Convert the entries below into a Markdown table with the columns Row and Line, giving each non-blank line its own row numbered in order.

· · ·

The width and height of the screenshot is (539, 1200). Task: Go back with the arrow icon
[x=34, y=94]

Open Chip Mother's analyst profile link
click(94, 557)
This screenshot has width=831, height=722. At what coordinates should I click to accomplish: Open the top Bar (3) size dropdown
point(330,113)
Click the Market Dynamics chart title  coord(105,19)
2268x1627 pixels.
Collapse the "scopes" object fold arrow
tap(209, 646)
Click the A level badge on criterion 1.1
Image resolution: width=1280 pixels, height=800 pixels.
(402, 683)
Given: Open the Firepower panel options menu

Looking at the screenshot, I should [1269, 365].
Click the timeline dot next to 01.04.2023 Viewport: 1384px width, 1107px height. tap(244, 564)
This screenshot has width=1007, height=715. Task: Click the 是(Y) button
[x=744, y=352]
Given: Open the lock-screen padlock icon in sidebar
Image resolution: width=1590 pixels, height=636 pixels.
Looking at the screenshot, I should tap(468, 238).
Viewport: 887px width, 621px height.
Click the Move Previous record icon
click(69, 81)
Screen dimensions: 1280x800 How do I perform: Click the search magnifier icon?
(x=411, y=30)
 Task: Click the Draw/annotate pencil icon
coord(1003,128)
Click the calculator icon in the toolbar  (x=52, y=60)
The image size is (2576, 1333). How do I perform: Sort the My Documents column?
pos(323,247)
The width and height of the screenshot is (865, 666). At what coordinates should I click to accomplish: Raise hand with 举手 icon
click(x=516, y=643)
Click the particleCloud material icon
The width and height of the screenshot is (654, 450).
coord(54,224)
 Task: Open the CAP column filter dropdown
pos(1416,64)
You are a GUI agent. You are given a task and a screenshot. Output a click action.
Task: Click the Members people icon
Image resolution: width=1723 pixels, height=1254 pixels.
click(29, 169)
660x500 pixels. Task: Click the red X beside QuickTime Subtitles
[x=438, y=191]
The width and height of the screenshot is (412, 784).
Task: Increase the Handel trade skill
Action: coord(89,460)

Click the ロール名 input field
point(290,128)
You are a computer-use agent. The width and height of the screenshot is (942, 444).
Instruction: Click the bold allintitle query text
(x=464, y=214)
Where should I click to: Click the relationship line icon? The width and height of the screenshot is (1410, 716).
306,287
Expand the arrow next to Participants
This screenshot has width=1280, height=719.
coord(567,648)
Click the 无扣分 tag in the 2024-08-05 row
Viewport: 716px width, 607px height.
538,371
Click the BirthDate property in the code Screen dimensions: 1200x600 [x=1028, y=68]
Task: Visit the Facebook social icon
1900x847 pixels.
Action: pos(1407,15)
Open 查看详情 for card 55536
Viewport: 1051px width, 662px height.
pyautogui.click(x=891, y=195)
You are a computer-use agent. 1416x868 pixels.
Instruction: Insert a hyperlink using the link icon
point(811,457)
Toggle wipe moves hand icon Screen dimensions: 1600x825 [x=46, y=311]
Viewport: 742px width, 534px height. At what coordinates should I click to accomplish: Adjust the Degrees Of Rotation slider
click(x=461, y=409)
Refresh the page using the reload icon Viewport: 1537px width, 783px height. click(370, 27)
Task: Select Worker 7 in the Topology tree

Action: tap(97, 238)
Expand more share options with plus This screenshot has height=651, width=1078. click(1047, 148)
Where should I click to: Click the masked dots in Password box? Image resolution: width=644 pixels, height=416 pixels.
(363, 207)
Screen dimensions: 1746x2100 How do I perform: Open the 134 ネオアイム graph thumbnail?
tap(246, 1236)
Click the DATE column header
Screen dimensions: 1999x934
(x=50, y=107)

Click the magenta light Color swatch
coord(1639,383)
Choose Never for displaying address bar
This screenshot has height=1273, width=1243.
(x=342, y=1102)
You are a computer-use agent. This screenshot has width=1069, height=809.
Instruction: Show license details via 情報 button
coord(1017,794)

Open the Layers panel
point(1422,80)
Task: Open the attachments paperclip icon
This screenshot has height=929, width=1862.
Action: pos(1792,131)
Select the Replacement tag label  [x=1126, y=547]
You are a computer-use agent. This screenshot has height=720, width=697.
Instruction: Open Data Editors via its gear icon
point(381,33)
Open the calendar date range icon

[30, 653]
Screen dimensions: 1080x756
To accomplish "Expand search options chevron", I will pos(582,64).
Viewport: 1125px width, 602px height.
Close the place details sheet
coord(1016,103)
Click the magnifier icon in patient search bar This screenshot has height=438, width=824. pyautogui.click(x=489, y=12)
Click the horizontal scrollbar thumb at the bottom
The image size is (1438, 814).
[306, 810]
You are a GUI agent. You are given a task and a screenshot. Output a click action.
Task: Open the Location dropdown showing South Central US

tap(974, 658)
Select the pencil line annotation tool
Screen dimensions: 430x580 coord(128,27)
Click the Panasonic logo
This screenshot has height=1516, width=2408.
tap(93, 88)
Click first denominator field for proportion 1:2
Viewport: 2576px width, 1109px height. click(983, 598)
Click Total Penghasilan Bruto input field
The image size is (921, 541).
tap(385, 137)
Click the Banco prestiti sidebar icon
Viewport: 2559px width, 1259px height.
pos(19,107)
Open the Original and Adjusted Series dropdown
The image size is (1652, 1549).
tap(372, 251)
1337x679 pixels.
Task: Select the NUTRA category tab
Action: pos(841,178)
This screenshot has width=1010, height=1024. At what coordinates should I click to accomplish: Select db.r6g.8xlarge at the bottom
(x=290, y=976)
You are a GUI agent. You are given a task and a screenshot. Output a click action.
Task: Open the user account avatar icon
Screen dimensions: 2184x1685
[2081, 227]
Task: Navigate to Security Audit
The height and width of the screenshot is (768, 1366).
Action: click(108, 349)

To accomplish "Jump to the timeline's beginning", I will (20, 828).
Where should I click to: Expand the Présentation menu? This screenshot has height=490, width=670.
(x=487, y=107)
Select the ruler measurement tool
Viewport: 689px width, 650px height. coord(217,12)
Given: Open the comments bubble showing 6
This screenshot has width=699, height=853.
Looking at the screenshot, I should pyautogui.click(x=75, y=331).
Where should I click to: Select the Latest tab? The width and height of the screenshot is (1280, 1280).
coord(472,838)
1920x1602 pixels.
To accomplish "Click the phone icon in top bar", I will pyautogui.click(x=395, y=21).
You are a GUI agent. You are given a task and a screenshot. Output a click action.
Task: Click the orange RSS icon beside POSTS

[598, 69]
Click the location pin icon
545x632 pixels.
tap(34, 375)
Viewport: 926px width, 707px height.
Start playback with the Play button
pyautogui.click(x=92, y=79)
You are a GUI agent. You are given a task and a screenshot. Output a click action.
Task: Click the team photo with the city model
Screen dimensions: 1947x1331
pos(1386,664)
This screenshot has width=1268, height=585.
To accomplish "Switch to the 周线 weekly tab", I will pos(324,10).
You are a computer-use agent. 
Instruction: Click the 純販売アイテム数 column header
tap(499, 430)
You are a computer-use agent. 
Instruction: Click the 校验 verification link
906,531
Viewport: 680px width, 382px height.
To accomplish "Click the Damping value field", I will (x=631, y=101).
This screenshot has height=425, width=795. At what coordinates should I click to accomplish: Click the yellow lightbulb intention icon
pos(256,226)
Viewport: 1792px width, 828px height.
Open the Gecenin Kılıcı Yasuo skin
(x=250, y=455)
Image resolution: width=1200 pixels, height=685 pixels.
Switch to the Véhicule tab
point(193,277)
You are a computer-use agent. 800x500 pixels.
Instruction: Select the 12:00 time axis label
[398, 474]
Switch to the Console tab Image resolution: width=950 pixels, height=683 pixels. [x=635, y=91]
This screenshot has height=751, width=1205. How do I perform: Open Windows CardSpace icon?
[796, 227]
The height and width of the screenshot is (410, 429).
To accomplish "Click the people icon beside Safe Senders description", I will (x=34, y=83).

· · ·

** ANSWER BELOW **
| Row | Line |
|---|---|
| 1 | The width and height of the screenshot is (539, 1200). Task: Go back with the arrow icon |
| 2 | [x=34, y=94] |
| 3 | Open Chip Mother's analyst profile link |
| 4 | click(94, 557) |
| 5 | This screenshot has width=831, height=722. At what coordinates should I click to accomplish: Open the top Bar (3) size dropdown |
| 6 | point(330,113) |
| 7 | Click the Market Dynamics chart title  coord(105,19) |
| 8 | 2268x1627 pixels. |
| 9 | Collapse the "scopes" object fold arrow |
| 10 | tap(209, 646) |
| 11 | Click the A level badge on criterion 1.1 |
| 12 | Image resolution: width=1280 pixels, height=800 pixels. |
| 13 | (402, 683) |
| 14 | Given: Open the Firepower panel options menu |
| 15 | Looking at the screenshot, I should [1269, 365]. |
| 16 | Click the timeline dot next to 01.04.2023 Viewport: 1384px width, 1107px height. tap(244, 564) |
| 17 | This screenshot has width=1007, height=715. Task: Click the 是(Y) button |
| 18 | [x=744, y=352] |
| 19 | Given: Open the lock-screen padlock icon in sidebar |
| 20 | Image resolution: width=1590 pixels, height=636 pixels. |
| 21 | Looking at the screenshot, I should tap(468, 238). |
| 22 | Viewport: 887px width, 621px height. |
| 23 | Click the Move Previous record icon |
| 24 | click(69, 81) |
| 25 | Screen dimensions: 1280x800 How do I perform: Click the search magnifier icon? |
| 26 | (x=411, y=30) |
| 27 |  Task: Click the Draw/annotate pencil icon |
| 28 | coord(1003,128) |
| 29 | Click the calculator icon in the toolbar  (x=52, y=60) |
| 30 | The image size is (2576, 1333). How do I perform: Sort the My Documents column? |
| 31 | pos(323,247) |
| 32 | The width and height of the screenshot is (865, 666). At what coordinates should I click to accomplish: Raise hand with 举手 icon |
| 33 | click(x=516, y=643) |
| 34 | Click the particleCloud material icon |
| 35 | The width and height of the screenshot is (654, 450). |
| 36 | coord(54,224) |
| 37 |  Task: Open the CAP column filter dropdown |
| 38 | pos(1416,64) |
| 39 | You are a GUI agent. You are given a task and a screenshot. Output a click action. |
| 40 | Task: Click the Members people icon |
| 41 | Image resolution: width=1723 pixels, height=1254 pixels. |
| 42 | click(29, 169) |
| 43 | 660x500 pixels. Task: Click the red X beside QuickTime Subtitles |
| 44 | [x=438, y=191] |
| 45 | The width and height of the screenshot is (412, 784). |
| 46 | Task: Increase the Handel trade skill |
| 47 | Action: coord(89,460) |
| 48 | Click the ロール名 input field |
| 49 | point(290,128) |
| 50 | You are a computer-use agent. The width and height of the screenshot is (942, 444). |
| 51 | Instruction: Click the bold allintitle query text |
| 52 | (x=464, y=214) |
| 53 | Where should I click to: Click the relationship line icon? The width and height of the screenshot is (1410, 716). |
| 54 | 306,287 |
| 55 | Expand the arrow next to Participants |
| 56 | This screenshot has width=1280, height=719. |
| 57 | coord(567,648) |
| 58 | Click the 无扣分 tag in the 2024-08-05 row |
| 59 | Viewport: 716px width, 607px height. |
| 60 | 538,371 |
| 61 | Click the BirthDate property in the code Screen dimensions: 1200x600 [x=1028, y=68] |
| 62 | Task: Visit the Facebook social icon |
| 63 | 1900x847 pixels. |
| 64 | Action: pos(1407,15) |
| 65 | Open 查看详情 for card 55536 |
| 66 | Viewport: 1051px width, 662px height. |
| 67 | pyautogui.click(x=891, y=195) |
| 68 | You are a computer-use agent. 1416x868 pixels. |
| 69 | Instruction: Insert a hyperlink using the link icon |
| 70 | point(811,457) |
| 71 | Toggle wipe moves hand icon Screen dimensions: 1600x825 [x=46, y=311] |
| 72 | Viewport: 742px width, 534px height. At what coordinates should I click to accomplish: Adjust the Degrees Of Rotation slider |
| 73 | click(x=461, y=409) |
| 74 | Refresh the page using the reload icon Viewport: 1537px width, 783px height. click(370, 27) |
| 75 | Task: Select Worker 7 in the Topology tree |
| 76 | Action: tap(97, 238) |
| 77 | Expand more share options with plus This screenshot has height=651, width=1078. click(1047, 148) |
| 78 | Where should I click to: Click the masked dots in Password box? Image resolution: width=644 pixels, height=416 pixels. |
| 79 | (363, 207) |
| 80 | Screen dimensions: 1746x2100 How do I perform: Open the 134 ネオアイム graph thumbnail? |
| 81 | tap(246, 1236) |
| 82 | Click the DATE column header |
| 83 | Screen dimensions: 1999x934 |
| 84 | (x=50, y=107) |
| 85 | Click the magenta light Color swatch |
| 86 | coord(1639,383) |
| 87 | Choose Never for displaying address bar |
| 88 | This screenshot has height=1273, width=1243. |
| 89 | (x=342, y=1102) |
| 90 | You are a computer-use agent. This screenshot has width=1069, height=809. |
| 91 | Instruction: Show license details via 情報 button |
| 92 | coord(1017,794) |
| 93 | Open the Layers panel |
| 94 | point(1422,80) |
| 95 | Task: Open the attachments paperclip icon |
| 96 | This screenshot has height=929, width=1862. |
| 97 | Action: pos(1792,131) |
| 98 | Select the Replacement tag label  [x=1126, y=547] |
| 99 | You are a computer-use agent. This screenshot has height=720, width=697. |
| 100 | Instruction: Open Data Editors via its gear icon |
| 101 | point(381,33) |
| 102 | Open the calendar date range icon |
| 103 | [30, 653] |
| 104 | Screen dimensions: 1080x756 |
| 105 | To accomplish "Expand search options chevron", I will pos(582,64). |
| 106 | Viewport: 1125px width, 602px height. |
| 107 | Close the place details sheet |
| 108 | coord(1016,103) |
| 109 | Click the magnifier icon in patient search bar This screenshot has height=438, width=824. pyautogui.click(x=489, y=12) |
| 110 | Click the horizontal scrollbar thumb at the bottom |
| 111 | The image size is (1438, 814). |
| 112 | [306, 810] |
| 113 | You are a GUI agent. You are given a task and a screenshot. Output a click action. |
| 114 | Task: Open the Location dropdown showing South Central US |
| 115 | tap(974, 658) |
| 116 | Select the pencil line annotation tool |
| 117 | Screen dimensions: 430x580 coord(128,27) |
| 118 | Click the Panasonic logo |
| 119 | This screenshot has height=1516, width=2408. |
| 120 | tap(93, 88) |
| 121 | Click first denominator field for proportion 1:2 |
| 122 | Viewport: 2576px width, 1109px height. click(983, 598) |
| 123 | Click Total Penghasilan Bruto input field |
| 124 | The image size is (921, 541). |
| 125 | tap(385, 137) |
| 126 | Click the Banco prestiti sidebar icon |
| 127 | Viewport: 2559px width, 1259px height. |
| 128 | pos(19,107) |
| 129 | Open the Original and Adjusted Series dropdown |
| 130 | The image size is (1652, 1549). |
| 131 | tap(372, 251) |
| 132 | 1337x679 pixels. |
| 133 | Task: Select the NUTRA category tab |
| 134 | Action: pos(841,178) |
| 135 | This screenshot has width=1010, height=1024. At what coordinates should I click to accomplish: Select db.r6g.8xlarge at the bottom |
| 136 | (x=290, y=976) |
| 137 | You are a GUI agent. You are given a task and a screenshot. Output a click action. |
| 138 | Task: Open the user account avatar icon |
| 139 | Screen dimensions: 2184x1685 |
| 140 | [2081, 227] |
| 141 | Task: Navigate to Security Audit |
| 142 | The height and width of the screenshot is (768, 1366). |
| 143 | Action: click(108, 349) |
| 144 | To accomplish "Jump to the timeline's beginning", I will (20, 828). |
| 145 | Where should I click to: Expand the Présentation menu? This screenshot has height=490, width=670. |
| 146 | (x=487, y=107) |
| 147 | Select the ruler measurement tool |
| 148 | Viewport: 689px width, 650px height. coord(217,12) |
| 149 | Given: Open the comments bubble showing 6 |
| 150 | This screenshot has width=699, height=853. |
| 151 | Looking at the screenshot, I should pyautogui.click(x=75, y=331). |
| 152 | Where should I click to: Select the Latest tab? The width and height of the screenshot is (1280, 1280). |
| 153 | coord(472,838) |
| 154 | 1920x1602 pixels. |
| 155 | To accomplish "Click the phone icon in top bar", I will pyautogui.click(x=395, y=21). |
| 156 | You are a GUI agent. You are given a task and a screenshot. Output a click action. |
| 157 | Task: Click the orange RSS icon beside POSTS |
| 158 | [598, 69] |
| 159 | Click the location pin icon |
| 160 | 545x632 pixels. |
| 161 | tap(34, 375) |
| 162 | Viewport: 926px width, 707px height. |
| 163 | Start playback with the Play button |
| 164 | pyautogui.click(x=92, y=79) |
| 165 | You are a GUI agent. You are given a task and a screenshot. Output a click action. |
| 166 | Task: Click the team photo with the city model |
| 167 | Screen dimensions: 1947x1331 |
| 168 | pos(1386,664) |
| 169 | This screenshot has width=1268, height=585. |
| 170 | To accomplish "Switch to the 周线 weekly tab", I will pos(324,10). |
| 171 | You are a computer-use agent.  |
| 172 | Instruction: Click the 純販売アイテム数 column header |
| 173 | tap(499, 430) |
| 174 | You are a computer-use agent.  |
| 175 | Instruction: Click the 校验 verification link |
| 176 | 906,531 |
| 177 | Viewport: 680px width, 382px height. |
| 178 | To accomplish "Click the Damping value field", I will (x=631, y=101). |
| 179 | This screenshot has height=425, width=795. At what coordinates should I click to accomplish: Click the yellow lightbulb intention icon |
| 180 | pos(256,226) |
| 181 | Viewport: 1792px width, 828px height. |
| 182 | Open the Gecenin Kılıcı Yasuo skin |
| 183 | (x=250, y=455) |
| 184 | Image resolution: width=1200 pixels, height=685 pixels. |
| 185 | Switch to the Véhicule tab |
| 186 | point(193,277) |
| 187 | You are a computer-use agent. 800x500 pixels. |
| 188 | Instruction: Select the 12:00 time axis label |
| 189 | [398, 474] |
| 190 | Switch to the Console tab Image resolution: width=950 pixels, height=683 pixels. [x=635, y=91] |
| 191 | This screenshot has height=751, width=1205. How do I perform: Open Windows CardSpace icon? |
| 192 | [796, 227] |
| 193 | The height and width of the screenshot is (410, 429). |
| 194 | To accomplish "Click the people icon beside Safe Senders description", I will (x=34, y=83). |